The partnership between Agape and Baptist represents an obvious extension of the hospital's ongoing mission to provide services to the homeless population, he added. Bringing help to the people
Unfortunately, Fountain said, there are stereotypical images of the homeless, but in fact, many of the homeless people in the community are women and their children. And that includes not just women fleeing abusive situations, but teenage mothers who've either been abandoned or neglected by their families.
So, several years ago, Baptist launched its own program to provide health care services to homeless people.
That realization led Baptist officials to launch a clinic, Hope Health Center for the Homeless, in 1997. The clinic was at the corner of Dudley Street and Madison Avenue.
Over the course of a few years, Fountain said, fewer patients were coming into the clinic.
"And we did some research and found that the primary problem was that the homeless don't have access to adequate transportation, so that when they had a health care issue, it was a hurdle for them to get a ride to the clinic," he said.
So Baptist officials decided the best course of action was to take the clinic to the people.

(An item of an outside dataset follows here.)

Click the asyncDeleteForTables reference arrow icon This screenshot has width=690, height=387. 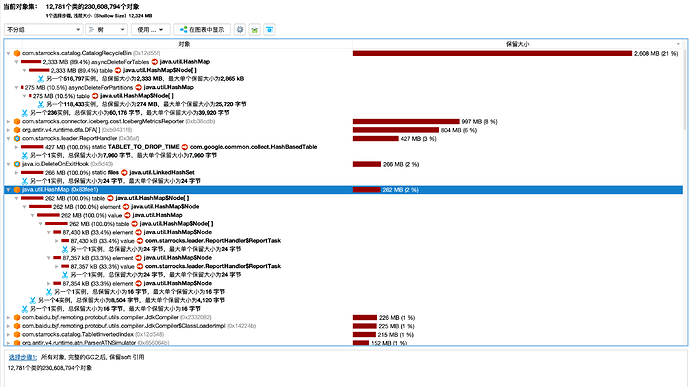[x=154, y=62]
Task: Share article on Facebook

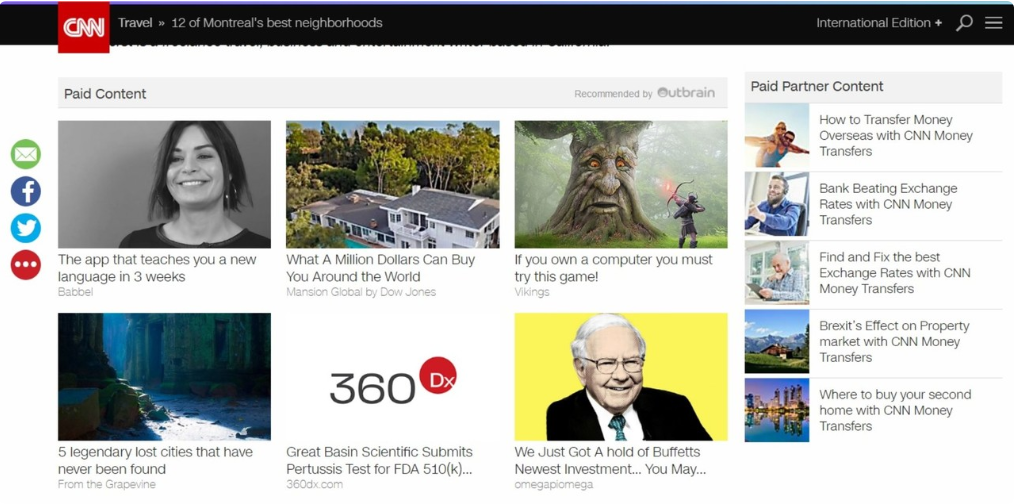Action: click(x=26, y=191)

Teaming with Christ Community Health Services, Baptist leased a van that Christ Community already was using to provide health services to the local immigrant population.
David Jordan, executive director of Agape, said he's very excited about merging services with Baptist.
"I am really excited about the relationship with Baptist," he said. "It's the merging of two faith-based organizations coming together to put their hands around a common cause." Lifting up
The goal for women who live in the FIT temporary housing is to receive a hand up, not a hand out.
"They cook for themselves and they clean their own houses," Wood said. "We monitor to make sure they're getting their medical care."
There's also a social worker and therapist on site to work with the families.
Now with the partnership between Baptist and Agape, women in the program will have the opportunity to work toward greater self-sufficiency in avenues that may not have been possible before.
"Research has been done in Memphis that shows that single parents need to earn about $14 to $16 per hour to live with their kids and survive," Jordan said. "And there's a huge gulf with many of the people in our community."
Officials from both organizations believe this is the first step toward closing that gulf.
During their time at the FIT campus - which can last up to two years - residents are required to save 30 percent of their income.